Big O appreciation

Big O's. Valera, TX. 

US Highway 67 goes for 1,560 miles, beginning in the small town of Sebula, Iowa, and ending in Presidio, Texas, a border town on the Rio Grande.  Out of all those miles, and all the places that highway travels, the spot where it crosses FM503, in Valera, Tx has captured my heart.

Valera, Tx. Population 91.

Not much there. And even less today.

But for three decades it held one of the best barbecue joints in a state filled with the best barbecue joints. Big O’s Barbecue. Big O’s was run by Big O himself, Lynn Owens.

For nearly 20 years my brother and I have hunted on a ranch in the mesquite-filled hills of Coleman County. My dad met the landowners years ago, while looking for a place where he and his sons could hunt. These days, my brother Luke and I continue to make our annual deer season pilgrimage to what has become for us sacred ground. It’s there we hunt Texas whitetail and tell tall tales about ‘Pops’ who’s been gone 12 years today. Most trips we’re joined by my dad’s friend, and amazing hunting buddy, Jim Brigdon. Jim has become family to us. A long-retired Dallas Police detective, Jim is never short on stories, always long on time, and one of the more gracious men I’ve met. At the end of each evening hunt, we weary hunters would make our way to one of Big O’s tables and order up a three meat combo – double brisket and smoked sausage for me and Jim, and a Valera Style Sandwich – onions, cheese, jalapenos, and chopped brisket -  for Luke. Big O would welcome us, hassle us, give us the intel on other hunts and hunters that had come in, and update us on the college football scores. And he’d insist that we have a piece of pie.
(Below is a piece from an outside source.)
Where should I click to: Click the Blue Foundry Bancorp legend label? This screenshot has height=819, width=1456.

The thing is, I live in Washington, DC and so getting to Valera takes some doing. I live in a place that seems to change constantly and moves at breakneck speed. Big O’s is neither. It hasn’t changed much. And moves at a more sane pace than the world that I live in most of my life.
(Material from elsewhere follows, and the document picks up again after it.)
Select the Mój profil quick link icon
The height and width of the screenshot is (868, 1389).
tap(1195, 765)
A couple of years ago, O found out that my wife Lisa was a contributing author to a Christian devotional book. O’s daughter is a minister so he sent word to me that he wanted a couple of the books for her and his wife. When I finally arrived with the books a month later O ‘paid’ me with two racks of ribs, wrapped up so that I could take them back to D.C. Making the trip from the wilds of Valera to the wilds of Capitol Hill is one of the longer trips for barbecue carry out that I have ever taken. Those remain some of the best ribs I’ve ever eaten.

Over the years, many of my December deer hunts have fallen on, or around, my birthday. Which has meant that most of my birthday celebrations have been spent with Big O, Jim, and Luke. So often I’ve thought that eating brisket in a west Texas barbecue shack at the intersection of two lonely highways is the stuff of Larry McMurtry novels, George Strait songs, and beautiful memories.

In a world that is constantly changing, where people are measured by their productivity, and popularity is treated as gold -  Big O’s has remained  a place where care, welcome, and slow moving consistency is tended to like the fires of a barbecue pit. Big O’s refreshes my soul by reminding me that doing something well, over a long period of time is still important no matter where it’s done - including in a town of 91 people.

Since opening in the 90’s, Big O has hired dozens of local teenagers to be wait staff, busboys, and cooks. He often says he’s the biggest employer in Valera. I think he’s the only employer in Valera. Big O’s walls are dotted with photos of Big O alum who come back to the restaurant to see their old boss so he can brag about their accomplishments in college, on the grid iron, in the military or simply in life. A testament to his longevity and his impact on so many for so long. That can happen when you anchor your life in a place; when you, “sit a spell” as the old timers say, and invest in others.

But things do change. Even if they change slowly.

A few months ago Big O decided that he’d smoked his last brisket. He said he wanted to retire. Said, he’d been thinking about it for a while. The amazing staff that worked alongside Big O threw him a retirement party at the Coleman Rodeo grounds. That will always be a party I hated to miss.

I wish O well. I’m grateful to him for the years he welcomed me. The meals he fed me. The jokes. The stories. Like so many Texas legends, Lynn Owens rides off into the sunset on his own terms.

I will be hungrier now that Big O’s is closed. But my life will always be the richer for the years we kept together.

Best of luck O. Thanks for the memories.